> _TASK_
Where in the listing does the word "computer" appear? Report each line that holds it.

> _DATA_
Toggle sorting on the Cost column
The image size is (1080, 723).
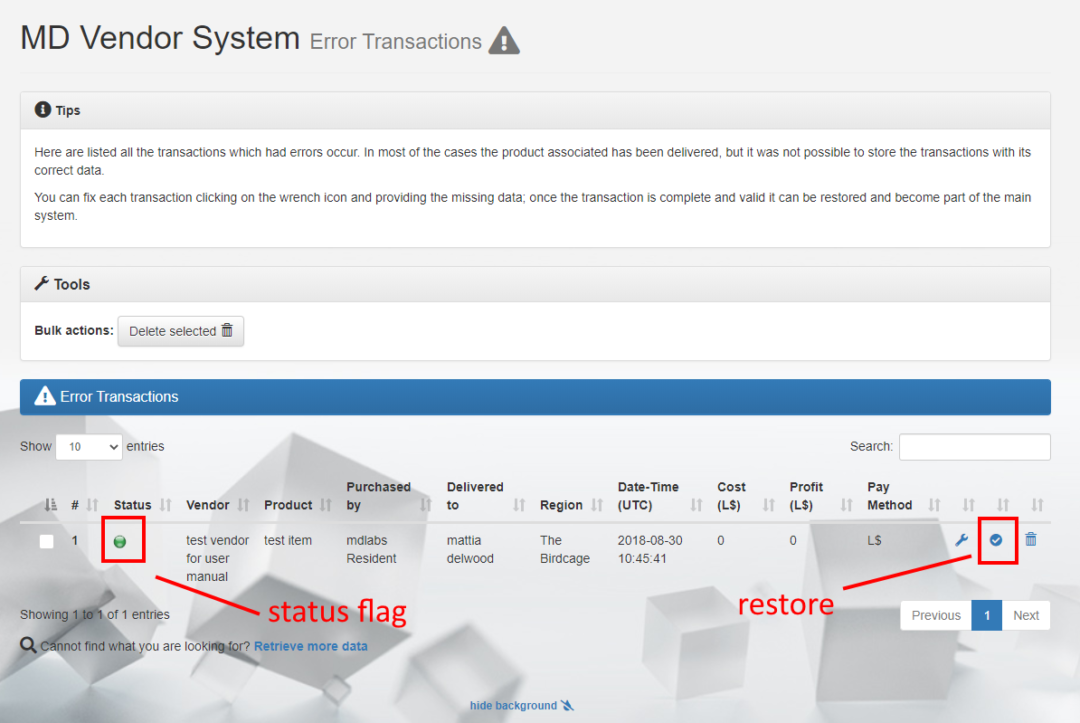point(729,496)
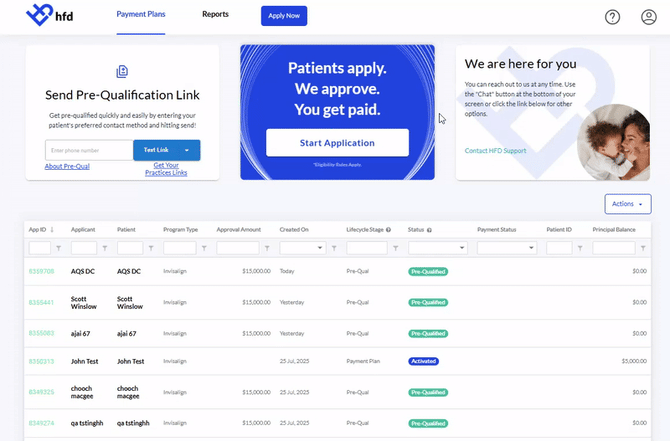
Task: Click the pre-qualification document icon
Action: pos(122,71)
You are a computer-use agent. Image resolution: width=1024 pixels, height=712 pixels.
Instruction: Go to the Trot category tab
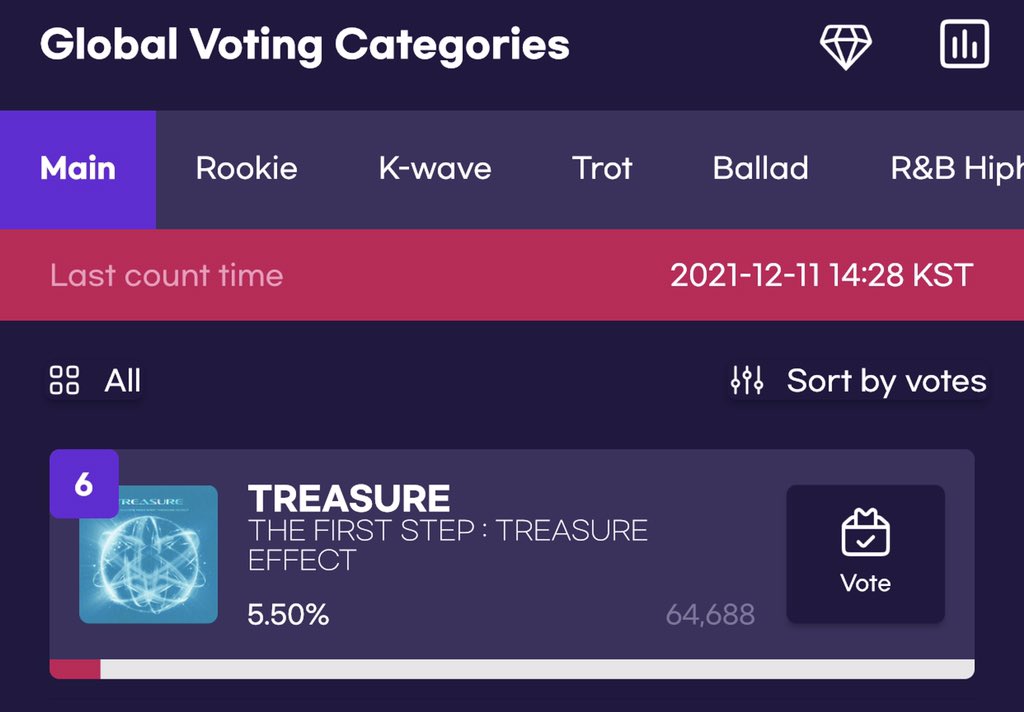pos(602,168)
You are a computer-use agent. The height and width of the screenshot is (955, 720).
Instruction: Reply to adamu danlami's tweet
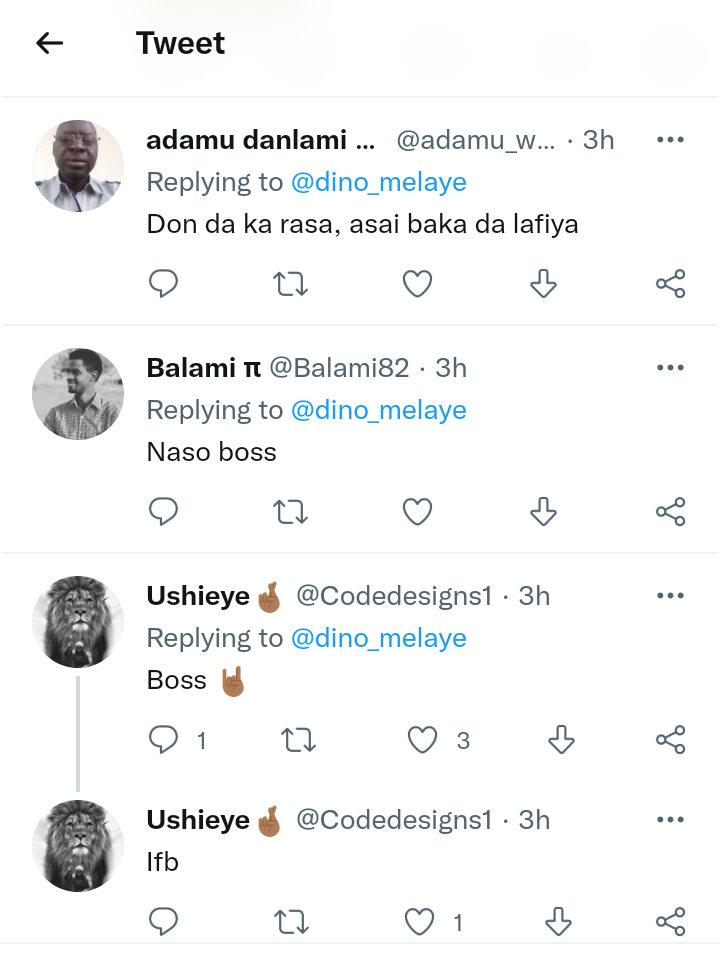click(x=163, y=285)
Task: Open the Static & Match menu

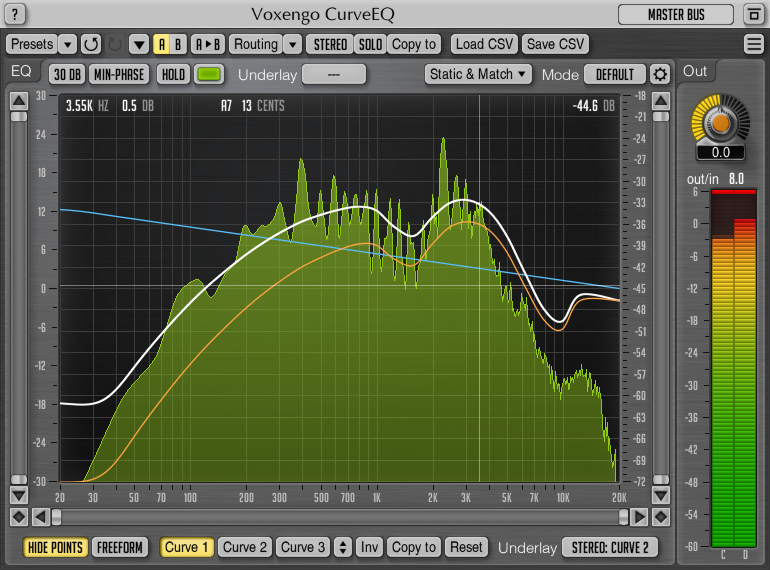Action: click(x=479, y=74)
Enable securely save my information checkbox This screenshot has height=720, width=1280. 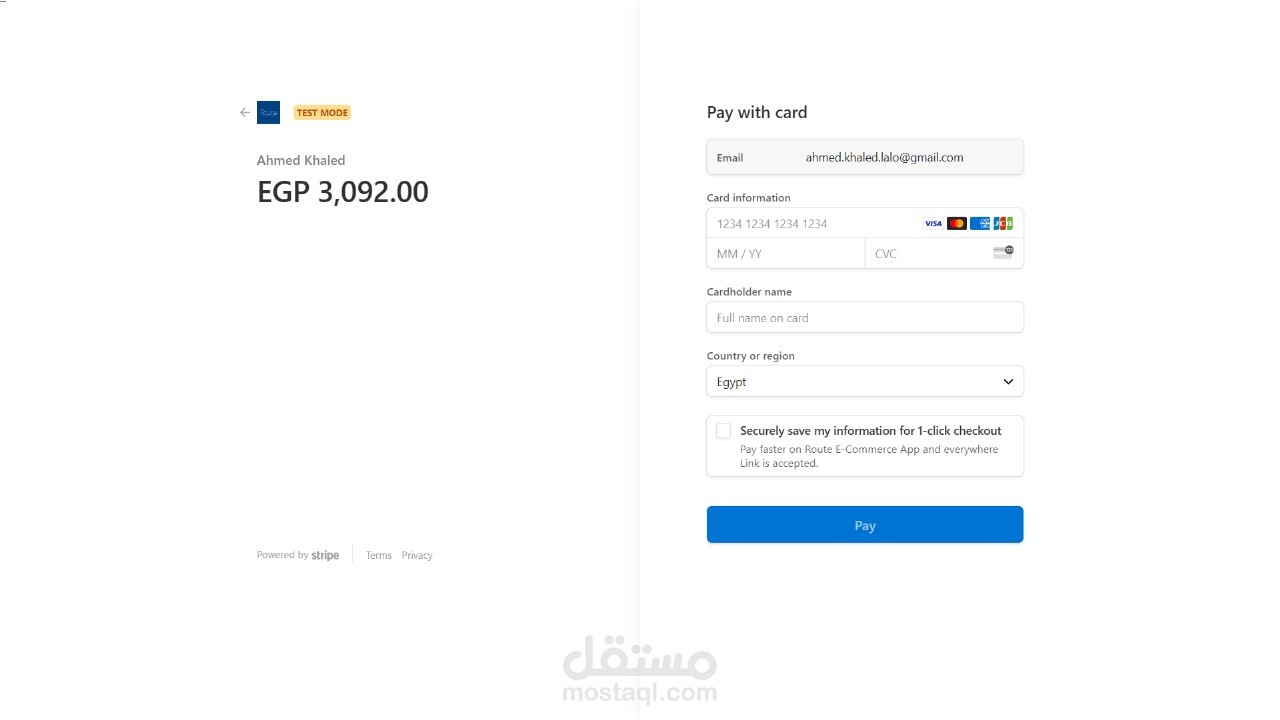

> _EXERCISE ANSWER_
You are a computer-use agent. Image resolution: width=1024 pixels, height=712 pixels.
You are a computer-use agent. The height and width of the screenshot is (955, 720).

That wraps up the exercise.